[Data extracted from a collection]
════════════════════
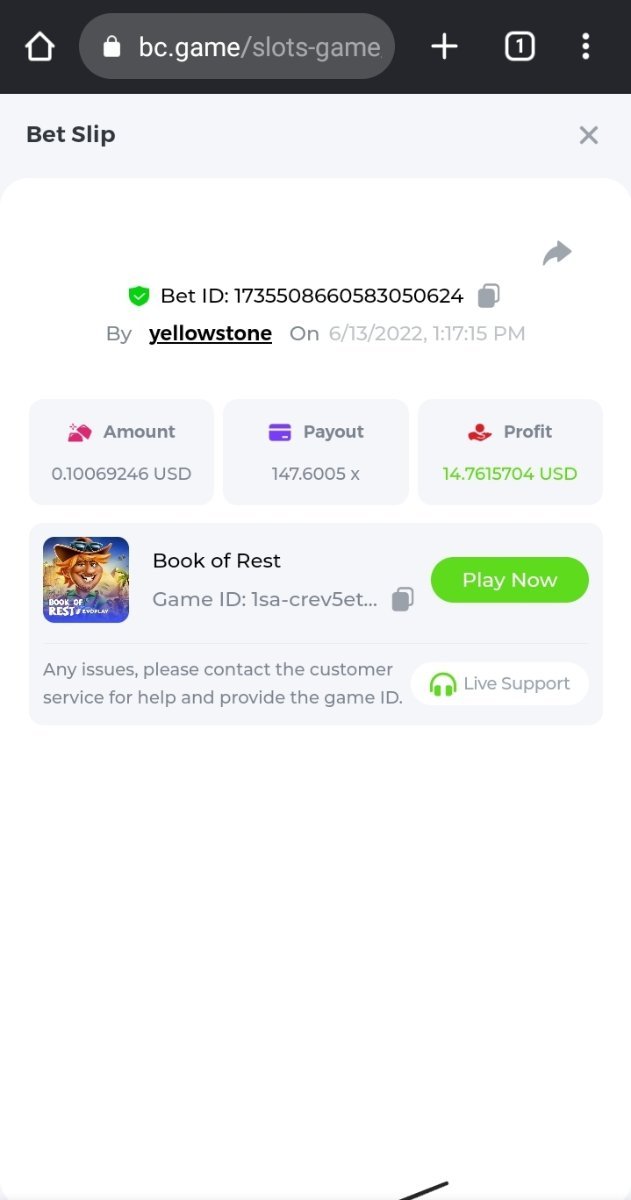Open a new browser tab with plus

(x=444, y=46)
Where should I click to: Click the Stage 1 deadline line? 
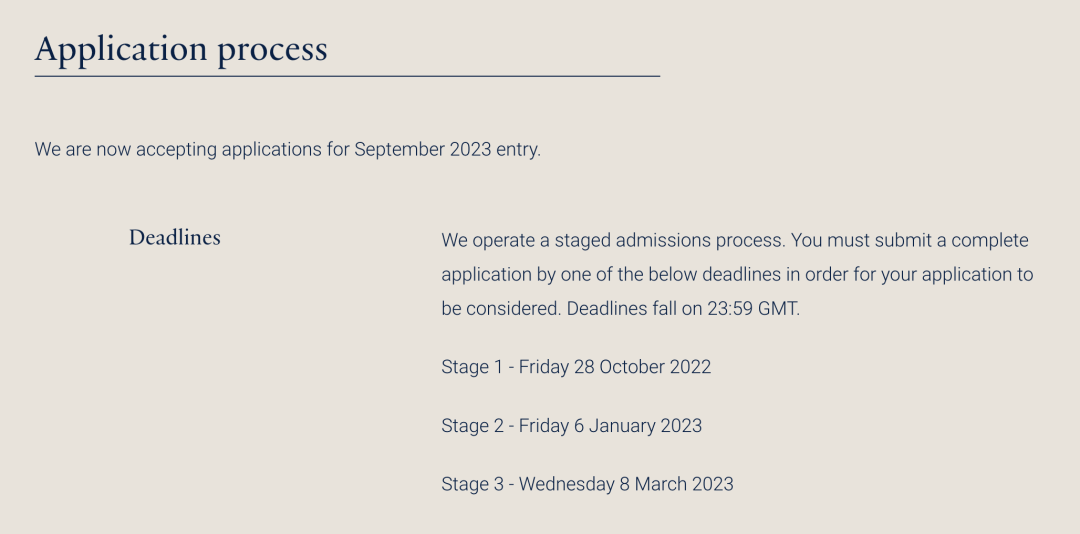tap(576, 367)
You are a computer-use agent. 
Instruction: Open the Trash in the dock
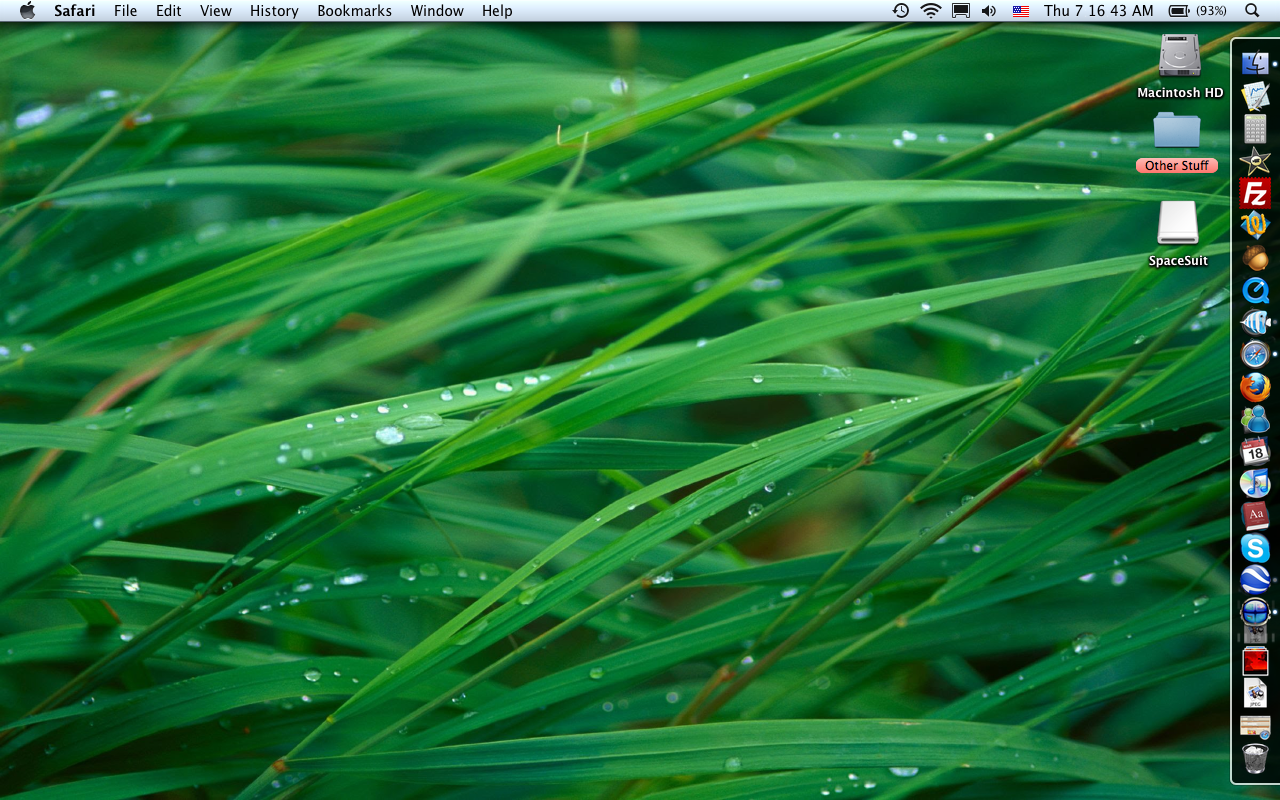(x=1254, y=758)
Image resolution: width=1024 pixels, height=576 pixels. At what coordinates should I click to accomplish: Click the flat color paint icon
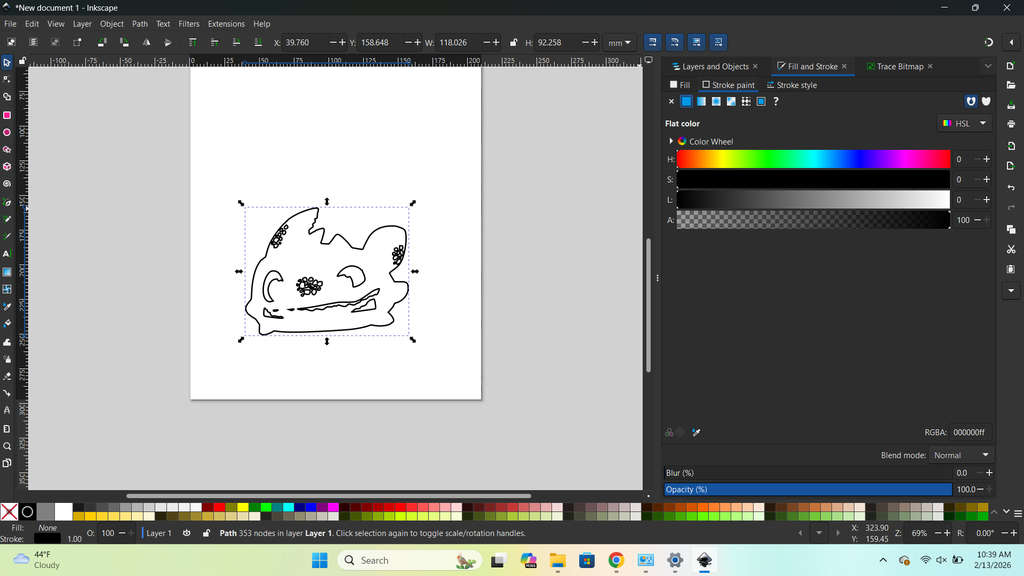click(x=686, y=101)
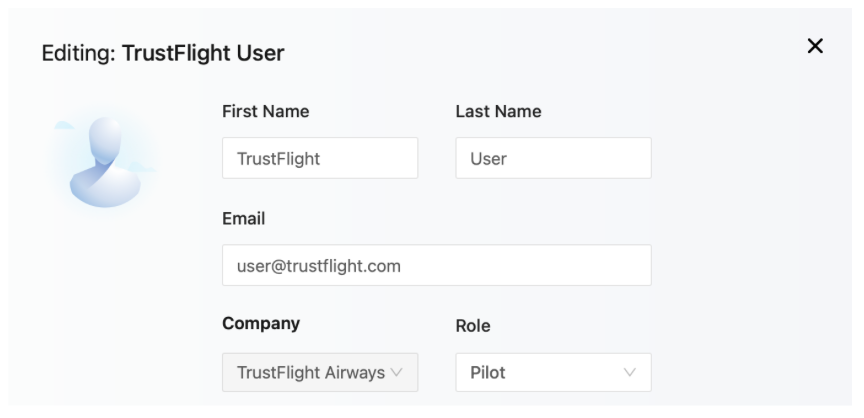This screenshot has width=864, height=418.
Task: Open the Role dropdown showing Pilot
Action: click(553, 373)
════════════════════
* Problem description:
Write out exactly the lines from the line holding "Instruction: Open the Trash in the dock" through the last line of the records above, inclusive, and nothing more. Leave out the pictures.

* The completed task:
Instruction: Open the Trash in the dock
(x=1254, y=758)
Image resolution: width=1024 pixels, height=576 pixels. At what coordinates should I click to accomplish: Click the flat color paint icon
click(x=686, y=101)
This screenshot has width=864, height=418.
Task: Open the Role dropdown showing Pilot
Action: click(553, 373)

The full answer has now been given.